> Problem requirements
Word-for-word transcription: reproduce all of the data, but not the pictures.

╔══

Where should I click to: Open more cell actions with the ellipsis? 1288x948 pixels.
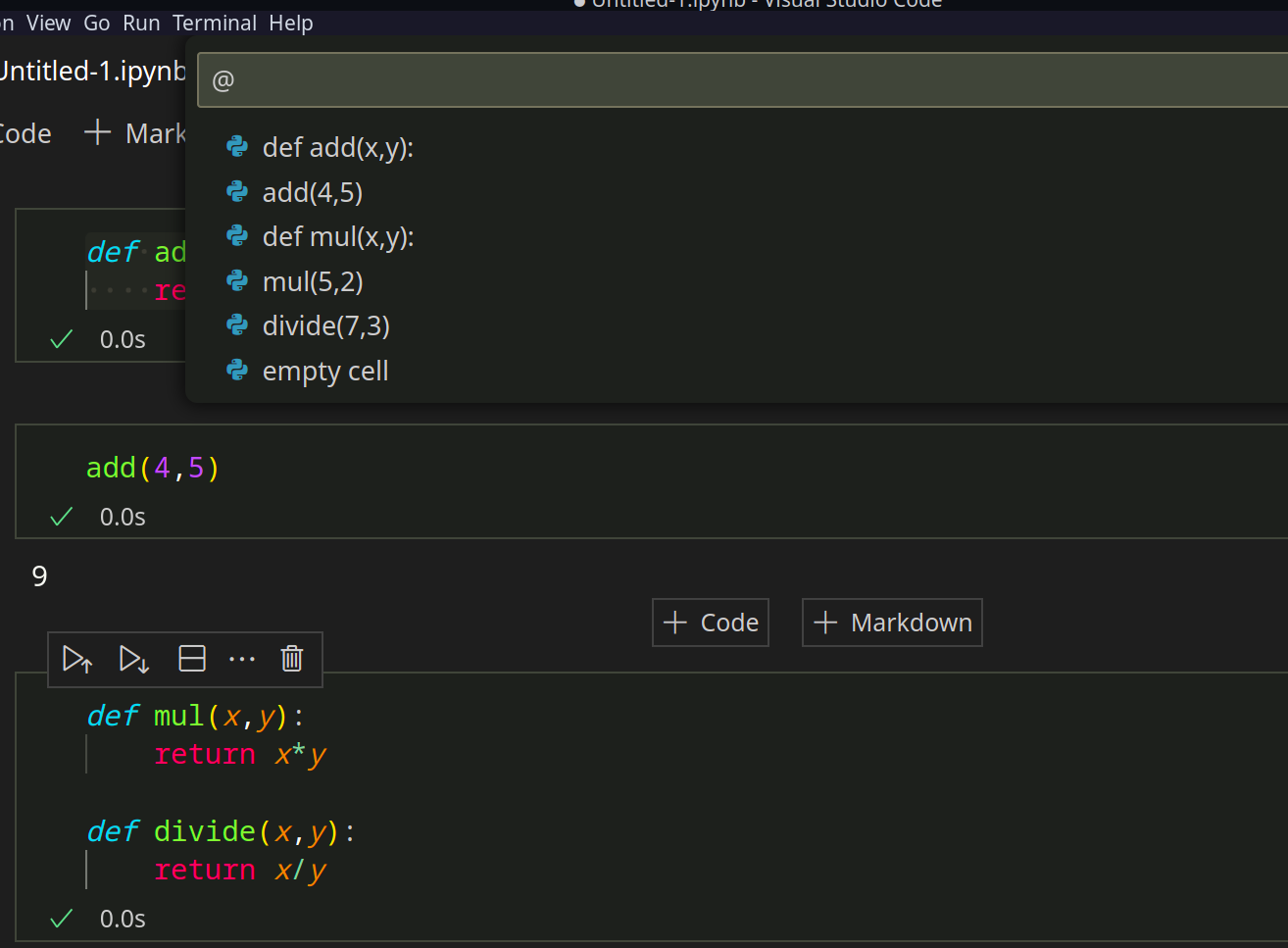point(242,659)
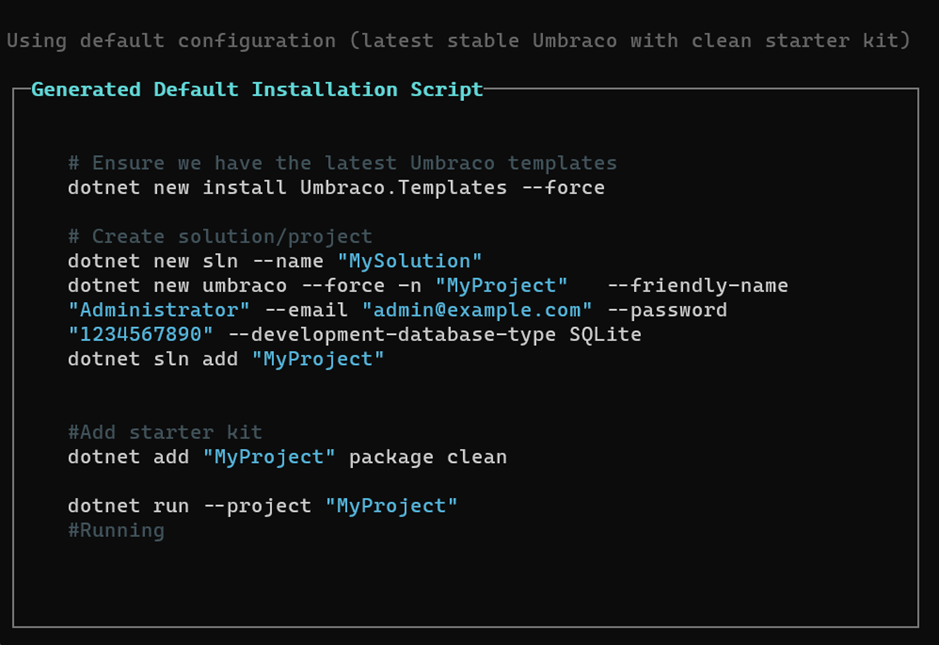Select "Umbraco.Templates" in the install command
This screenshot has width=939, height=645.
coord(403,188)
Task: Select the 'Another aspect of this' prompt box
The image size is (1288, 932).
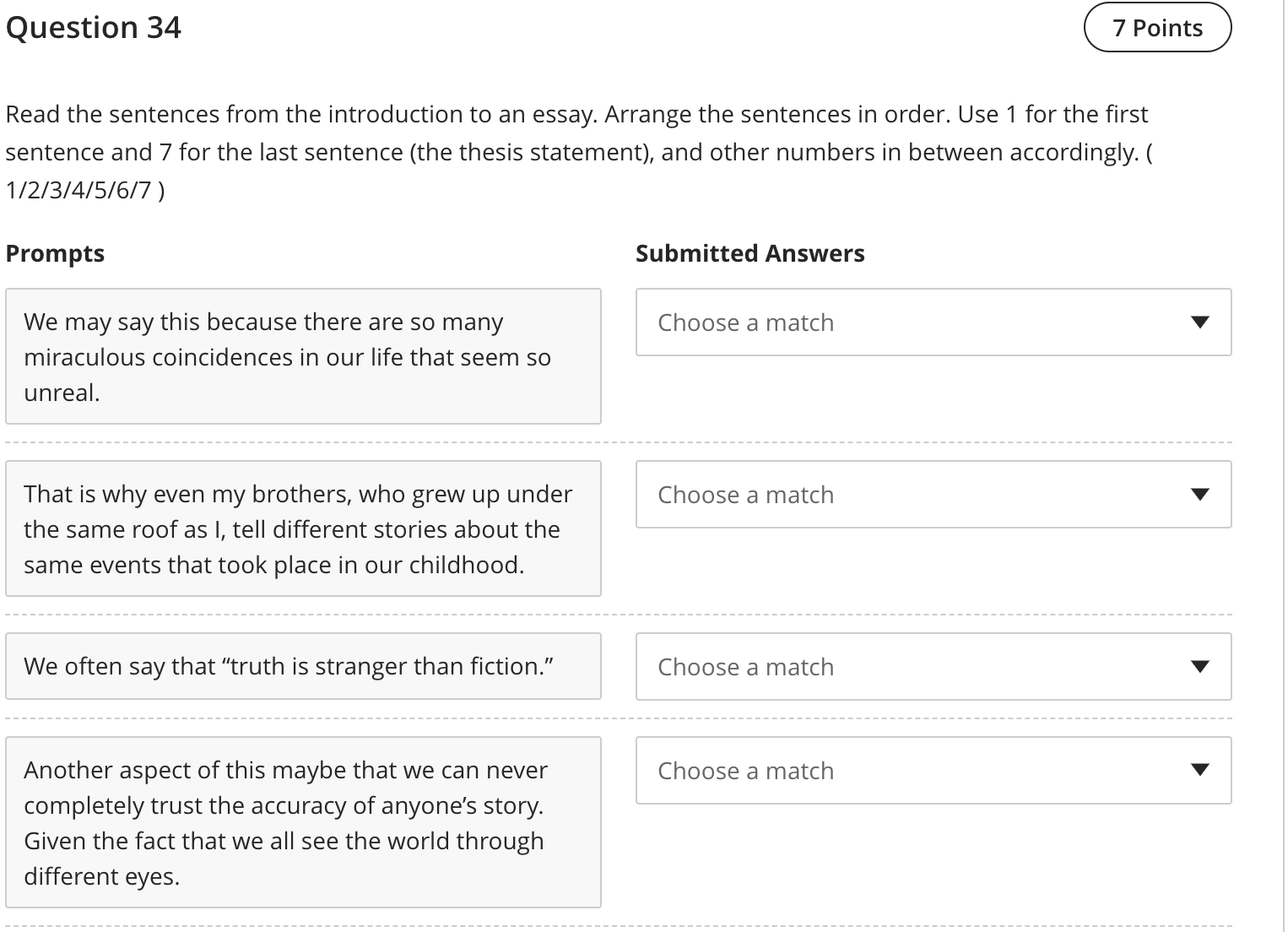Action: point(303,822)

╚══

> Expected output
Where should I click to: Open more cell actions with the ellipsis? 1288x948 pixels.
point(242,659)
Select "Umbraco.Templates" in the install command
This screenshot has width=939, height=645.
coord(403,188)
Task: Select the 'Another aspect of this' prompt box
The image size is (1288, 932).
Action: point(303,822)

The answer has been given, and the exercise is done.